Background technology
As the fast development of information technology, video data are emerged in multitude, become people obtain information important channel it
One.However, due to the sharp increase of number of videos, occurring redundancy and the information for repeating in multitude of video data.In the face of substantial amounts of webpage
Video, user wants to obtain correct information becomes extremely difficult.When the topic of dependent event is searched for, most of user's sense is emerging
Interesting is staple of conversation event and their development of the topic.But from track of events in substantial amounts of video search result
What progress was very difficult to.Therefore, in this case, the massive video data under same subject can be carried out in the urgent need to a kind of
The technology integrated, analyze, meets people and wants fast and accurately to browse the demand of video main information, improves people and obtains
The ability of information.
Usually, news topic be by occur the specific time, it is specific where, with common focus
A series of dependent event compositions.And event is by described by some have identification, representational word.In the past few decades
In, in order to improve the efficiency of management of video data, allowing users to quickly and accurately obtain the information that they want, correlation is ground
Property of the person of studying carefully for video data information, it is proposed that some methods Internet video classified and is described, but the technology
Still in the elementary step.This is mainly due to following reason:1) as visual signature has semantic gap, it is more difficult to visually right
Event is classified, and this is accomplished by the classification that Video Events are realized with reference to the text message of video.Upload yet with user
Text message be it is limited, and generally have noise, it is fuzzy, incomplete even have it is misleading, hence with
Text message to event category and description when with certain error.2) in addition, tag information is retouched just for whole video
State, be not that a certain specific video scene or camera lens are described, and to there is theme multifarious for longer video
Feature, this brings certain difficulty to the classification of video.
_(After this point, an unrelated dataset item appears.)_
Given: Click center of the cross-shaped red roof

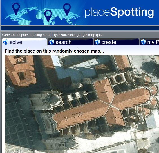Looking at the screenshot, I should pos(111,106).
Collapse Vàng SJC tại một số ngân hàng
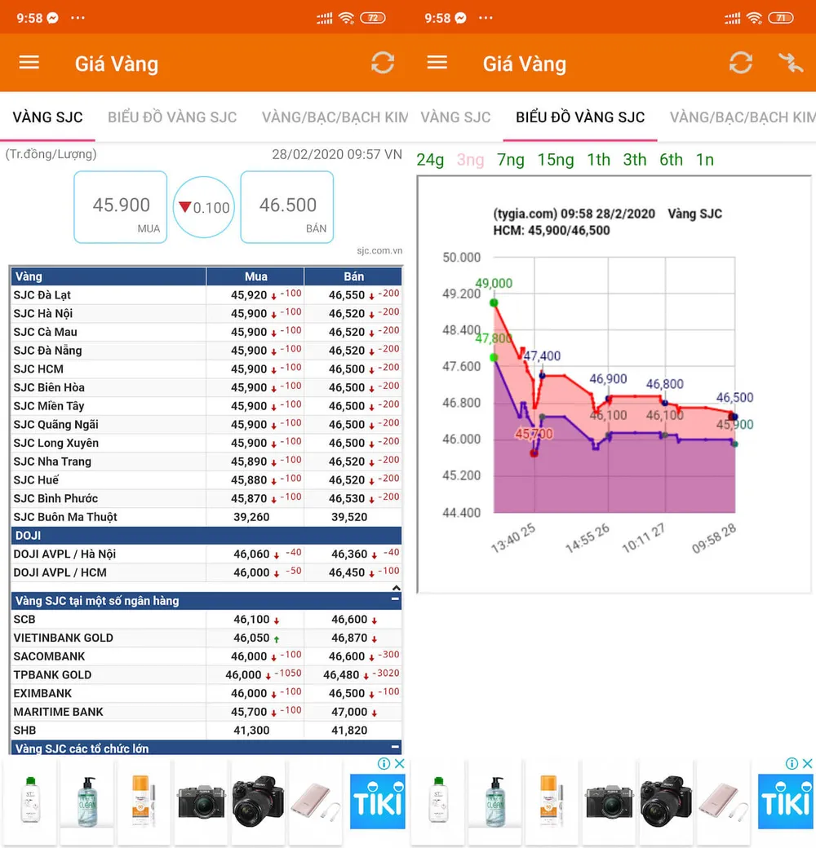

In recent years, with the development of multimedia technology, correlative study person is carried with description problem for the classification of many video subjects
Some countermeasures are gone out.Wherein, the event structure for exploring Internet video is a class classical way.The method is first with co-occurrence
The text feature of analysis (co-occurrence) model analysis video explores the Text Mode of event.Then by shifting closure
Classifiable event, and from the angle of text, give event description.Finally video is detected using the approximate repeating frame detection of video
Main matter.And by the Events Fusion with similar vision and text property, realize the exploration and description of event.Although the party
Method has certain lifting in the effect that event is explored, but the method explores event from the angle of vision and text respectively, does not have
Have while using the structure of multiple modalities detecting event, the multi-modal information not using video during detection is complementary to one another
Advantage.
The present invention proposes many graph models, is merged by many figures, realizes visual classification using the method that figure cuts.And utilize
Tf-idf extracts the keyword per class event, and event is described.Video multi-modal information is taken full advantage of in this scenario
Complementary advantage, preferably realizes the video subject classification based on many figure fusions and description of network-oriented inquiry.
The content of the invention
To overcome the deficiencies in the prior art, it is contemplated that proposing a kind of video master based on content of network-oriented inquiry
Topic classification and description.The event detection of video according to the characteristics of many video datas, is realized, the text to event is formed and is described, it is real
The video subject classification based on content of existing network-oriented inquiry and description.The technical solution used in the present invention is, network-oriented
Based on the classification of many figure fusion video subjects and description method, step is for inquiry, 1) with reference to the text message and visual information of video,
By building many graph models, the classification of event is realized using figure blanking method.2) using the reverse document-frequency idf of word frequency tf- or
Text depth representing model word2vector extracts the keyword of Video Events, and to keyword using from wikipedia etc.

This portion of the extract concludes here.